The 8th of May 2003 was a day more like summer than spring in the Marais Poitevin. Particularly in Coulon (Deux-Sèvres, France), the ‘ capital town ‘ of the ‘Green Venice‘.On that day, the second largest wetland of France offered pleasant walks to the numerous strollers, especially along the canal on the right bank of the River Sèvre Niortaise, usually called ‘Rigole du Grand-Coin‘. It is in the middle of the afternoon that a man noticed something floating in the water, tangled in the weeds He and his friends pulled out a  Centrix black triangle bag  attached to a weight. Inside the bag, there was an ordinary  garbage bag in which they discovered the body of a newborn child.

A special team ‘Grand Coin’

A special team named ‘Grand Coin‘ composed of 6 gendarmes from the ‘brigade de recherche‘ of Niort was formed. The gendarmes were charged with the task of identifying the child and finding his mother. Under the supervision of the examining magistrate of Niort, they made hundreds of checks. They checked all the camp sites, gîtes and hotels of the region, investigated all the rumours about this case. Divers  meticulously inspected the canal, looking for the slightest clue. As Coulon is situated on the limit of three départements, the investigation continued in Charente Maritime and Vendée. The investigators even called upon hypnosis to help jog a witness’s memory. He might have witnessed  unusual activity near the canal where a stroller fished out the bag.

This bag has received a great deal of attention from the investigators. They were even prepared to question all the owners of such a backpack. It is a promotional product bearing the logos of the companies that distribute them widely, a logo which had been carefully cut out. It had remained at the bottom of the water for at least ‘nine to ten days‘. ‘It was badly damaged‘ ‘, they explained. One can only imagine the state of the newborn who bore no traces of physical trauma. ’Just the body of an infant. A boy of European type. With no clothes, no distinguishing feature. And without a past, of course ! ‘Alice Géraud pointed out.

The autopsy provided no certainty. On the mother’s side, the investigators were looking for a woman who might have been pregnant during this spring. They compared the declared pregnancies and the registered births in the three départements. But she may have hidden her condition and / or have given birth to the baby on her own. They also cross-checked  the case with previous infanticide files and abandonments of children in their jurisdictions.

The town stands in for the family.

During the investigation, Father Michel Châtaigner, the village Priest, wrote to the mayor asking for the body of the baby to be ‘buried with dignity‘ and wished : ‘The mother’s religion should be respected. That is if she is found. ‘ The investigators did not find her.

Finally, as provided for by the law, and taking into account the duration of the investigation process and if the identification has not been possible, the body must be taken back to the town where it was discovered. On the 13th of May, the mayor, Michel Grasset spoke to the town council : ‘The local authority will have to take the responsibility if necessary. Cremation is prohibited should the famility claim the body at a later stage.

At the beginning of October 2003 the little body was indeed given back to the town of Coulon. He was buried on Wednesday 15th 2003 in the local cemetery after a solemn ceremony, in the presence of the Town Council, the local priest, a vicar, representatives of the Gendarmerie and the State, together with a number of inhabitants. The town bore all the burial expenses (coffin, transport of the body, funerary slab, wreath of flowers …)

Since that day anonymous people have regularly put flowers on the tiny grave of  ‘the baby of the canal.

> **Stored data**:
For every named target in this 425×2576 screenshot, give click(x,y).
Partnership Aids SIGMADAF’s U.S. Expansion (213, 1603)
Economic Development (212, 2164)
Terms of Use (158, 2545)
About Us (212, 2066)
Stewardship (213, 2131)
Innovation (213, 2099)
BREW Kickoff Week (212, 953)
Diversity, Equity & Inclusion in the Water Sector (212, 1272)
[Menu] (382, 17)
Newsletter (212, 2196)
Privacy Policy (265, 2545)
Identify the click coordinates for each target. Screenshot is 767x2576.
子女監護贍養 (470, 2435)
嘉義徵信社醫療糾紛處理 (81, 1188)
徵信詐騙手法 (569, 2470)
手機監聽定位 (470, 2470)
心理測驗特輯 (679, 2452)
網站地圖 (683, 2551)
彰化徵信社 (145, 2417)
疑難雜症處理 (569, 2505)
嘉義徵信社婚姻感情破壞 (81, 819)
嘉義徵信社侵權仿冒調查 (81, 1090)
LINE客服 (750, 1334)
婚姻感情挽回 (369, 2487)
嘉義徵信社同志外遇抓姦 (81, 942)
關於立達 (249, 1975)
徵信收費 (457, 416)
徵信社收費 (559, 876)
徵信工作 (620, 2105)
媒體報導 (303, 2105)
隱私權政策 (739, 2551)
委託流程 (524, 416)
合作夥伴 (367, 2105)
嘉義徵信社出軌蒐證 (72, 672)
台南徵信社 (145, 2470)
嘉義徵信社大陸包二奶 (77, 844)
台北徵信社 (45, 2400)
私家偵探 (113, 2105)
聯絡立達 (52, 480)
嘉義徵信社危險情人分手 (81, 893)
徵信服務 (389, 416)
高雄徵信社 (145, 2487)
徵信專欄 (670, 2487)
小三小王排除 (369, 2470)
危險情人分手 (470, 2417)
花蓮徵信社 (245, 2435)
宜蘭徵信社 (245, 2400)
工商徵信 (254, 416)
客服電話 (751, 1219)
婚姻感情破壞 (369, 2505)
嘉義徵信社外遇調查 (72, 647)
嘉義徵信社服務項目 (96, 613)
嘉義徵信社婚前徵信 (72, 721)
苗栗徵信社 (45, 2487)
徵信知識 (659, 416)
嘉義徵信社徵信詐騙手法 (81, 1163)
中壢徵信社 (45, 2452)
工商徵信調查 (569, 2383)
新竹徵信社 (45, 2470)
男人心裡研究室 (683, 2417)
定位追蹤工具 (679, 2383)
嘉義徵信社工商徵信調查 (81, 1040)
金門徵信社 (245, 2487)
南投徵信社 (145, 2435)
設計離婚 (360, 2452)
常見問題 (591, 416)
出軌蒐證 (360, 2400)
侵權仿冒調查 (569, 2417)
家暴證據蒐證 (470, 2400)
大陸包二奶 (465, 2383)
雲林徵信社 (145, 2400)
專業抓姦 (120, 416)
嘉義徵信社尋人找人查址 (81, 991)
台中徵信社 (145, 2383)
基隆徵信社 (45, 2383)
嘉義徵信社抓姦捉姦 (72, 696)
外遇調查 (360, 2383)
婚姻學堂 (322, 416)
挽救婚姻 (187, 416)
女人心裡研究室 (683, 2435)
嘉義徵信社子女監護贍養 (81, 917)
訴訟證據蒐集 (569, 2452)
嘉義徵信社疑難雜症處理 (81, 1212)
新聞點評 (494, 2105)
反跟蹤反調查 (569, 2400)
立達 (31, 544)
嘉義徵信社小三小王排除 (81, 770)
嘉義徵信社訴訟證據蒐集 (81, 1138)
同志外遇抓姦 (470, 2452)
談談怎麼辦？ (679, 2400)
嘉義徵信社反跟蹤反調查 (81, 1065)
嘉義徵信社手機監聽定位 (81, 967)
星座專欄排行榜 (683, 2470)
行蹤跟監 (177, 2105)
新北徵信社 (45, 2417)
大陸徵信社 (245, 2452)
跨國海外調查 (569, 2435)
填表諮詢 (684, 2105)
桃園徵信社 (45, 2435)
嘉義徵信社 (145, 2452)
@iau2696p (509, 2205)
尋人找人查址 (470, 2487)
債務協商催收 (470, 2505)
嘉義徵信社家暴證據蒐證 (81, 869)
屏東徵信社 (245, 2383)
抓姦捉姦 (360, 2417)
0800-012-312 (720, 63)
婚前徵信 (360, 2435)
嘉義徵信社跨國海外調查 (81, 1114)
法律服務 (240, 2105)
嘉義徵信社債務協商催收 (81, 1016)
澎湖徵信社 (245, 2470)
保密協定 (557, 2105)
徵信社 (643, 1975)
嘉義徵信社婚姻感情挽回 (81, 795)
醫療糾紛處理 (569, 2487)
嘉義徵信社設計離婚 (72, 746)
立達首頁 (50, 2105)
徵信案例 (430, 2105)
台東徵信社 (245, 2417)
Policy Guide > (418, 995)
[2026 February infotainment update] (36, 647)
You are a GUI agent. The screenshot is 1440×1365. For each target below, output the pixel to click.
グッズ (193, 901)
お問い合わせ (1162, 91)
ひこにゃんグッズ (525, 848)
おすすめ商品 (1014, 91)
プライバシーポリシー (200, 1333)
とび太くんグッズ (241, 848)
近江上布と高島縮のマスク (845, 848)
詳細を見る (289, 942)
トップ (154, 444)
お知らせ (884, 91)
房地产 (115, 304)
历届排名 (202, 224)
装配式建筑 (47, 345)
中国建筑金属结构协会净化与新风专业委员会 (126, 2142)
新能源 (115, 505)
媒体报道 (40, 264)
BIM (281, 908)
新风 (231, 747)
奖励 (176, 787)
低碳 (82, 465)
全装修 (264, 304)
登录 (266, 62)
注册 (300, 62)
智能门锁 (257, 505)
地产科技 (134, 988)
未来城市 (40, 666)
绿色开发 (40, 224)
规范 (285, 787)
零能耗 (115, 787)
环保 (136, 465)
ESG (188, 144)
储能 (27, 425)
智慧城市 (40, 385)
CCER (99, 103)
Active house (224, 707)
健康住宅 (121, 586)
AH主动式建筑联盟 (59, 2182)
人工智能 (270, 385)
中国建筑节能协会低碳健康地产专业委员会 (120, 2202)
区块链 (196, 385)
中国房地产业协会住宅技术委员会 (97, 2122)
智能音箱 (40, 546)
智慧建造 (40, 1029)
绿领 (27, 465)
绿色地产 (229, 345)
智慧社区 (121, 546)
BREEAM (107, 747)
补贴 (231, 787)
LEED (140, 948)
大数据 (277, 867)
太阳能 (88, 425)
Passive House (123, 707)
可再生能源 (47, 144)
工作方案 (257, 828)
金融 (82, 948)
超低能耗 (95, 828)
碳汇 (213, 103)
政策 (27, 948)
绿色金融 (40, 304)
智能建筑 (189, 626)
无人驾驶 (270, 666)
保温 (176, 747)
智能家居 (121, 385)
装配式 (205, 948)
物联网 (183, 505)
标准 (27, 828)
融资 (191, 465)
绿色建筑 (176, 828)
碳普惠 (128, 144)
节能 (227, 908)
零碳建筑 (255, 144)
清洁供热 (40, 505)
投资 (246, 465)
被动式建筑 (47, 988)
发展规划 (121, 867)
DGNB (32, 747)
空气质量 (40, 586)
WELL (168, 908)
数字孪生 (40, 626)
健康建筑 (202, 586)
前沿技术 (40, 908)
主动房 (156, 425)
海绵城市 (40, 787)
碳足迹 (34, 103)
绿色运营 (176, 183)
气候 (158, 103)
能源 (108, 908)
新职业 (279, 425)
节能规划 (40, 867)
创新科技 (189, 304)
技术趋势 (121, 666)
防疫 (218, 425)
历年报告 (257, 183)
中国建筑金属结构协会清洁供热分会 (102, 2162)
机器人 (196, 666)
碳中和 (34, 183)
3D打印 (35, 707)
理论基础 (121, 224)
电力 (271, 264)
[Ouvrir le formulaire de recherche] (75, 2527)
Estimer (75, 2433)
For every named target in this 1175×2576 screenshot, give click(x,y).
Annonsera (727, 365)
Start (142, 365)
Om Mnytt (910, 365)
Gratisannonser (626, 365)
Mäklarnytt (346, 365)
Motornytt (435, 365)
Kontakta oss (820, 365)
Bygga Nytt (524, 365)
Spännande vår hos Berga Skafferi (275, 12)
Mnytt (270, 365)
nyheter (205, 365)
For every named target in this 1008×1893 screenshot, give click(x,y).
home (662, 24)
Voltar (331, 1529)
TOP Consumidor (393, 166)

> **Your tasks**:
1. Rewrite the paragraph in the text about the baby of the canal that begins "The autopsy provided no certainty" as a short bulleted list that keeps its main facts.
2. Please copy word for word the passage of the text about the baby of the canal starting at "The autopsy provided" and ending at "for the family.".

> **Answers for each item**:
1.
- The autopsy gave no certainty.
- Investigators looked for a woman who might have been pregnant that spring.
- They compared declared pregnancies and registered births in the three départements.
- The mother may have hidden her pregnancy or given birth alone.
- They also cross-checked the case against earlier infanticide and child-abandonment files in their jurisdictions.

2.
The autopsy provided no certainty. On the mother’s side, the investigators were looking for a woman who might have been pregnant during this spring. They compared the declared pregnancies and the registered births in the three départements. But she may have hidden her condition and / or have given birth to the baby on her own. They also cross-checked  the case with previous infanticide files and abandonments of children in their jurisdictions.

The town stands in for the family.